• _Actions to take_:
a) In the bug report below, what severity level is assigned to the bug?
b) Transcribe the part of the bug report below starting at "To add a comment" and ending at "rfc822 format available.".

• _Source document_:
◆ ◆ ◆ ◆ ◆

GNU bug report logs - #15450
SORT failing on some lines

Previous Next

Package: coreutils;

Reported by: sam <at> netinetics.com

Date: Mon, 23 Sep 2013 21:57:05 UTC

Severity: normal

Tags: notabug

Done: Eric Blake <eblake <at> redhat.com>

Bug is archived. No further changes may be made.

To add a comment to this bug, you must first unarchive it, by sending
a message to control AT debbugs.gnu.org, with unarchive 15450 in the body.
You can then email your comments to 15450 AT debbugs.gnu.org in the normal way.

Toggle the display of automated, internal messages from the tracker.

View this report as an mbox folder, status mbox, maintainer mbox


Report forwarded to bug-coreutils <at> gnu.org:
bug#15450; Package coreutils. (Mon, 23 Sep 2013 21:57:05 GMT) Full text and rfc822 format available.

◆ ◆ ◆ ◆ ◆

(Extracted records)
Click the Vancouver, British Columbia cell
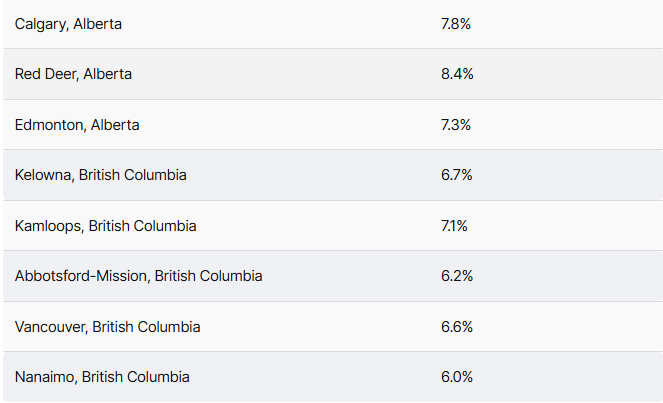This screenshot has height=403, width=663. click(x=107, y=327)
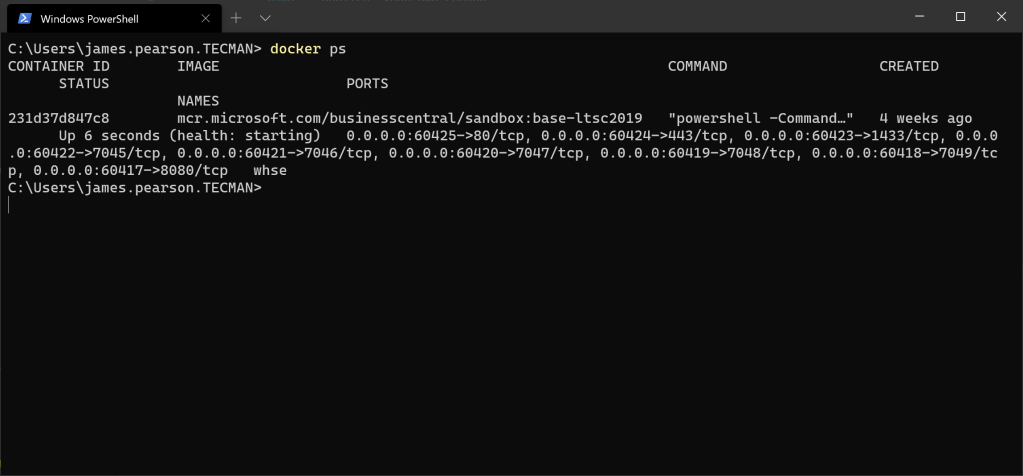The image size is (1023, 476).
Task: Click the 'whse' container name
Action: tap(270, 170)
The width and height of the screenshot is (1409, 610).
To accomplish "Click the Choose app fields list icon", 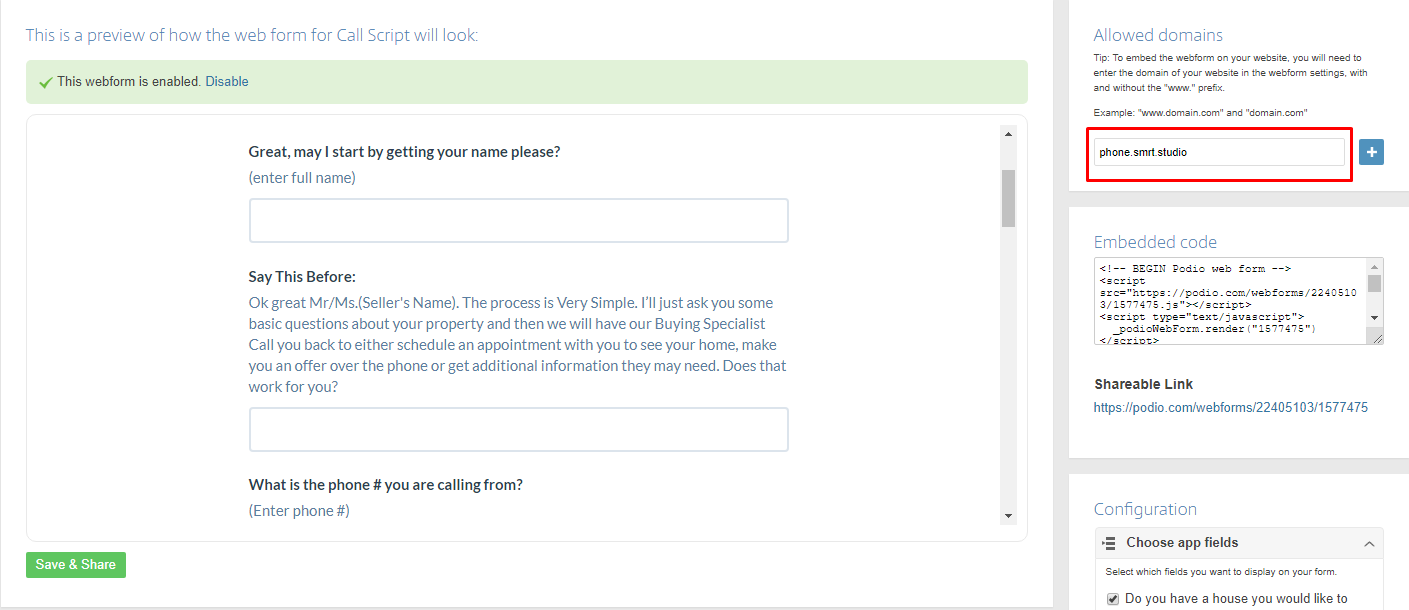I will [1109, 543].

◆ ◆ ◆ ◆ ◆

• _Responses by task_:
a) Normal.

b)
To add a comment to this bug, you must first unarchive it, by sending
a message to control AT debbugs.gnu.org, with unarchive 15450 in the body.
You can then email your comments to 15450 AT debbugs.gnu.org in the normal way.

Toggle the display of automated, internal messages from the tracker.

View this report as an mbox folder, status mbox, maintainer mbox


Report forwarded to bug-coreutils <at> gnu.org:
bug#15450; Package coreutils. (Mon, 23 Sep 2013 21:57:05 GMT) Full text and rfc822 format available.